Medical Evacuation Insurance is insurance that, in the case of a medical emergency, will pay above and beyond what your normal health insurance would to evacauate you off the trail and to a hospital.

Supplemental Medical Insurance is insurance that covers costs not normally covered by your medical insurance due to the nature of your activities. This is usually taken out for high risk activities like white water rafting, mountaineering, etc.

In 2019, we will include with every reservation a link to a preferred provider of Trip Insurance. We will make it clear during the reservation process and in confirmations the importance of trip insurance and our policies about cancellations and rescues, and their costs.

2019 Proposed rate sheet for rescues and on demand service

Pictured Rocks Trail Rescues

Trailspotters Customers $195

Non-Customers (including our competitor’s customers) $295

North Country Trail Rescues

Non-customers $295+$1 mile over 50 miles travelled

Trailspotters Customers $195+$1 mile over 50 miles travelled

Pictured Rocks Day of Shuttles/on demand

Trailspotters Members $125 up to 4 persons + $50 each additional person

Non-members  $195 minimum up to /4 people $50 Each additional person              

Pictured Rocks Day of Shuttles/on schedule

Members:  Daily per person  rate for that shuttle/time

Non-members: Daily per person rate / minimum $125


Shuttlebacks (Picking you up after your hike)
$200 deposit. If you actually make it to the trailhead on the date and time you tell us, we will refund the difference between the deposit and our normal rate. If you don’t make it at the time, date, and trailhead you tell us, you forfeit the deposit and will be subject to new fees if you choose to use our service. This includes those that move their pick up time/date/trailhead earlier or later.

Delorme rentals will no longer include trip rescue insurance. You must take out a policy if you rent one from us. DeLorme offers insurance with device use.

Need for change

In 2018, the number of rescues, cancellations, and on demand requests for service skyrocketed. This is something we cannot really plan for or budget. In previous years, we preformed these services mostly as a courtesy and the demand was low enough it really did not impact our bottom line. This past summer was a different story. We can no longer subsidize these services.

You’ll notice we are not offering day of/on demand North Country Trail service. North Country Trail shuttles involve quite a bit more resources and planning on our part, therefore, all reservations must be made at least 7 days in advance. We had hikers texting and calling us from the trail, while on their hike, trying to arrange rides for after their hike. Being shuttled back to your car rarely works out, and, waiting until you are on the trail to make a reservation has about a zero percent chance of working out for the hiker that cannot plan in advance.

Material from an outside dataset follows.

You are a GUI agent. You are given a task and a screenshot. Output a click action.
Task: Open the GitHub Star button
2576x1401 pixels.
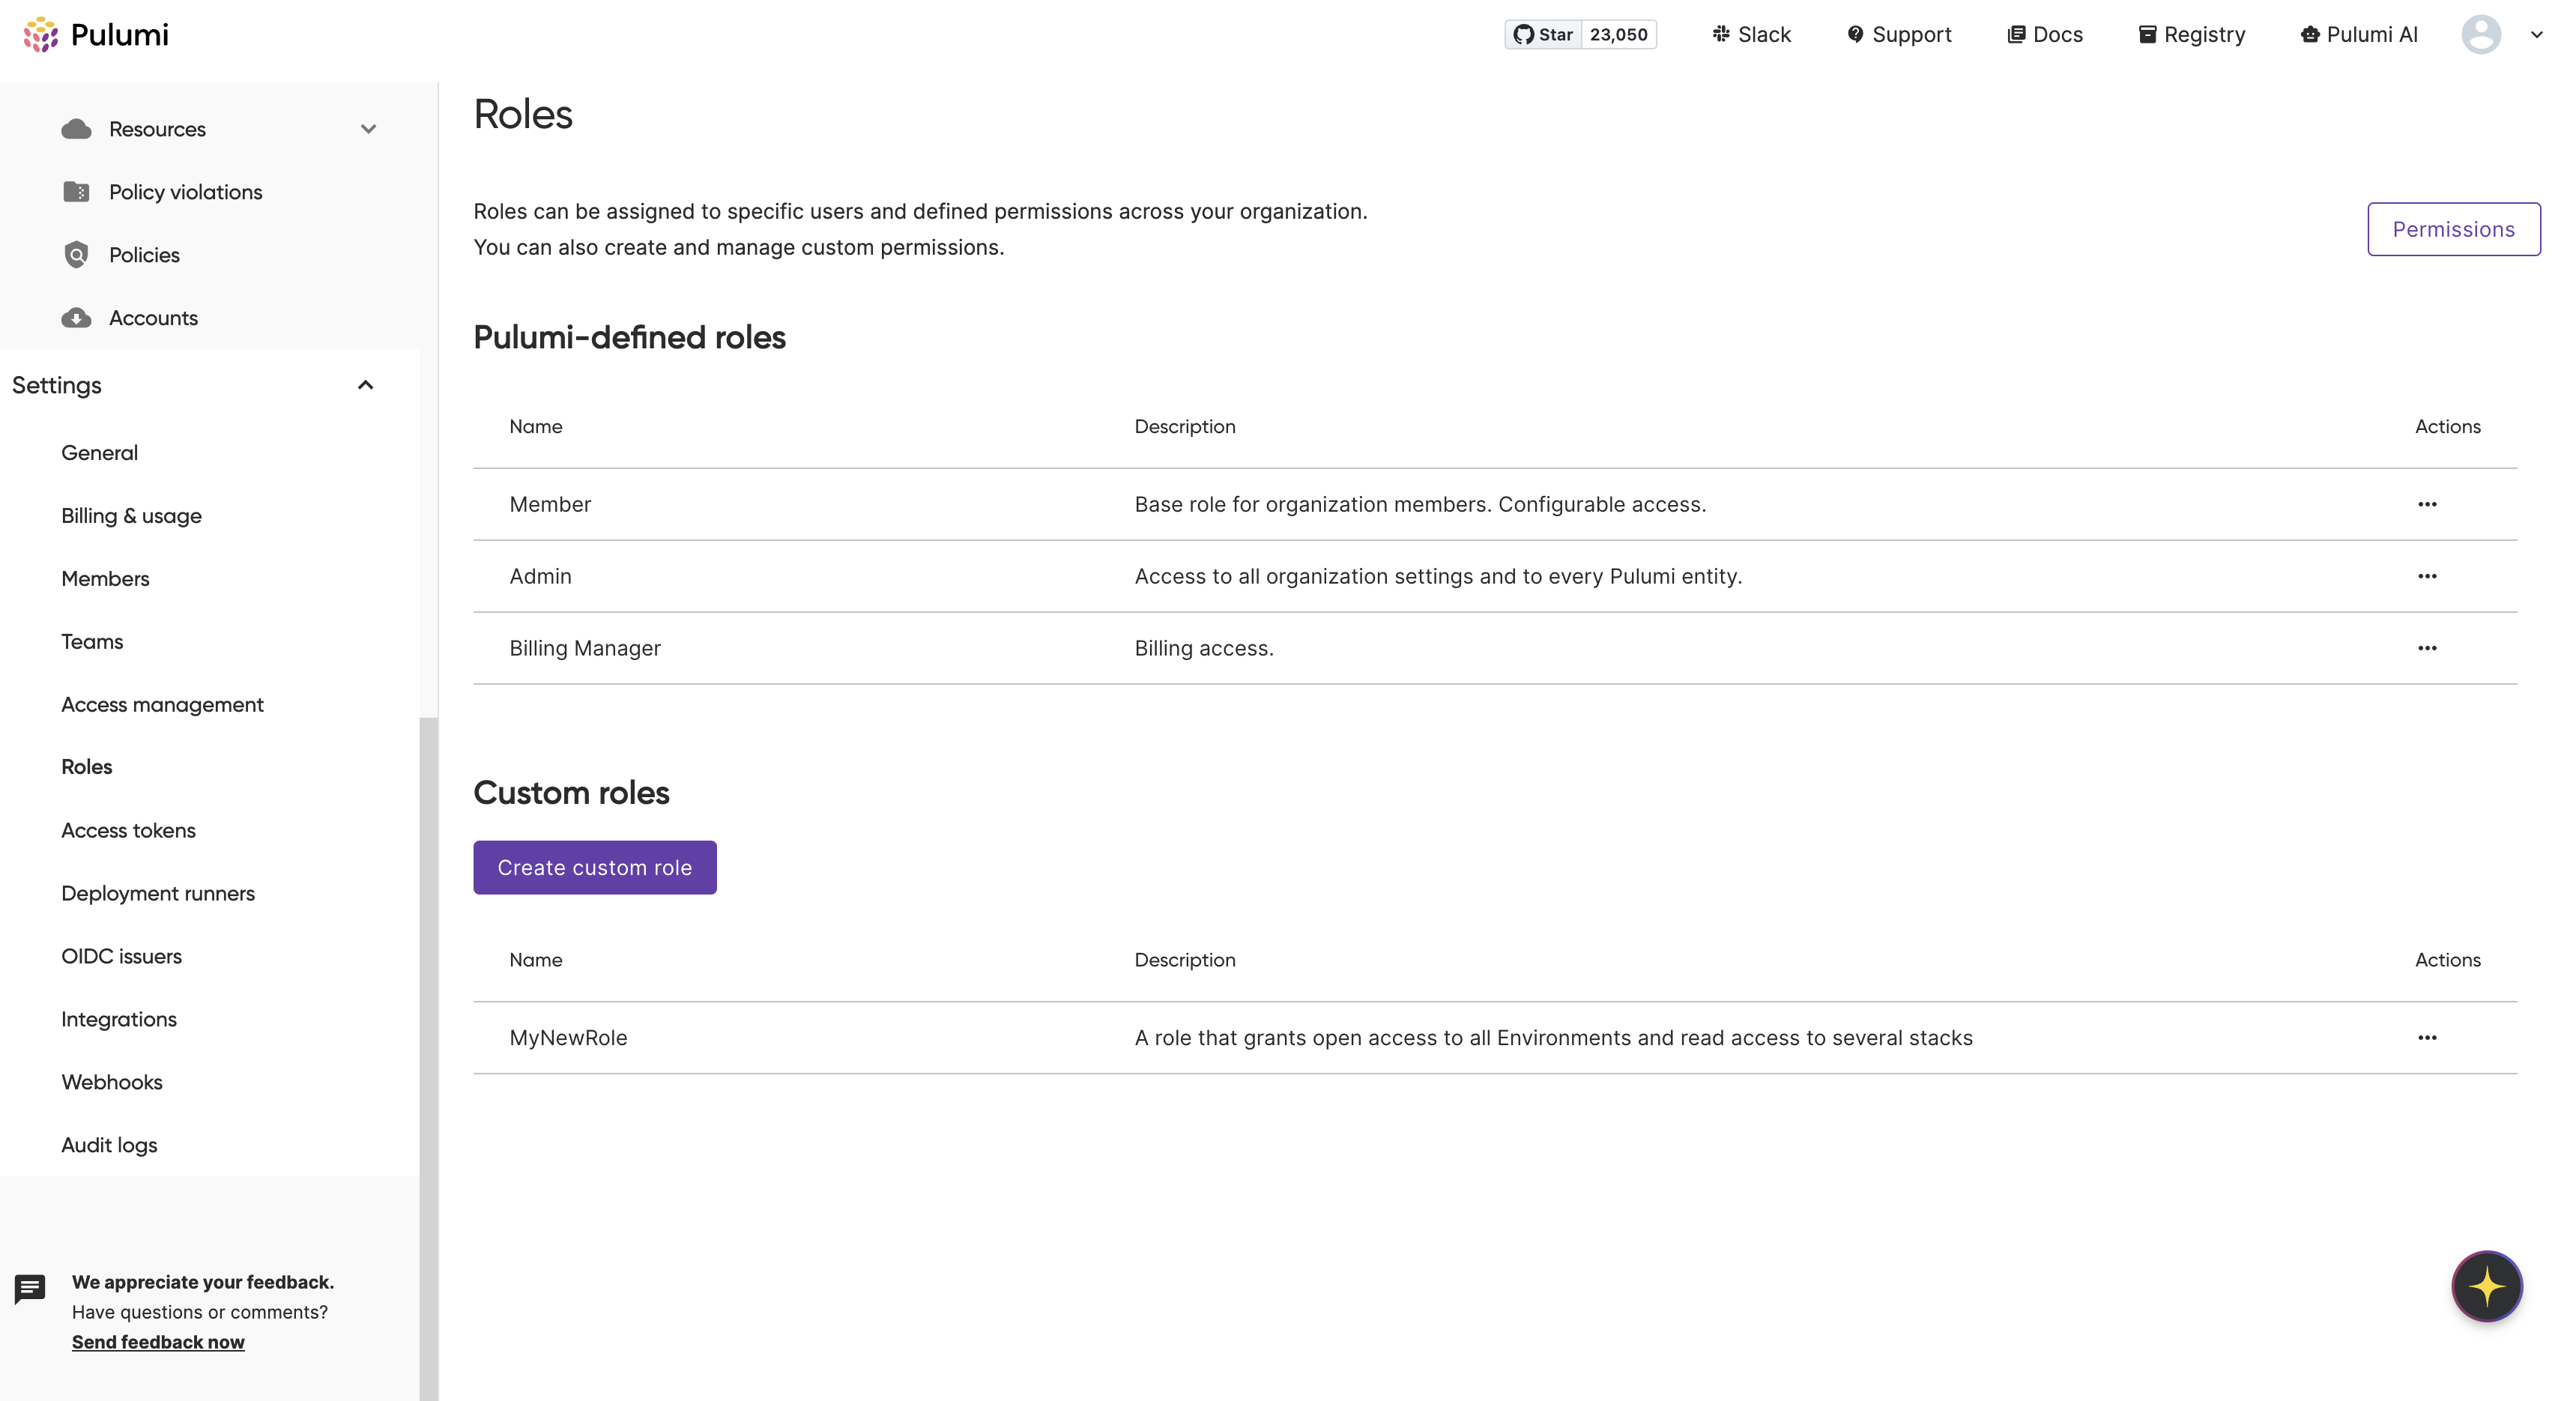pyautogui.click(x=1543, y=34)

We no longer give any refund of any kind for anyone scheduling a “shuttleback”, which is a shuttle after their hike. If you do not make your pre-scheduled time and location, you will forfeit all funds and pay any new fees. No matter how far in advance, no matter the reason. Get shuttled at the BEGINNING of your hike. Let us pick you up at your vehicle and then drop you off so you can hike back to your car, at your pace. Only ONE of about two dozen “shuttlebacks” were successful in 2018. Most quit before reaching their final destination and the rest were either late or early.

Leave no Trace principle #1 is “plan and prepare”. Make your logistics arrangements with us more than a month in advance and we usually offer some sort of discount or reward for doing so. Waiting until the day of you may be learning a hard lesson on why its important to prepare in advance.

Emergencies happen, we understand that. However, we should not be on the financial hook. That is why you take out insurance.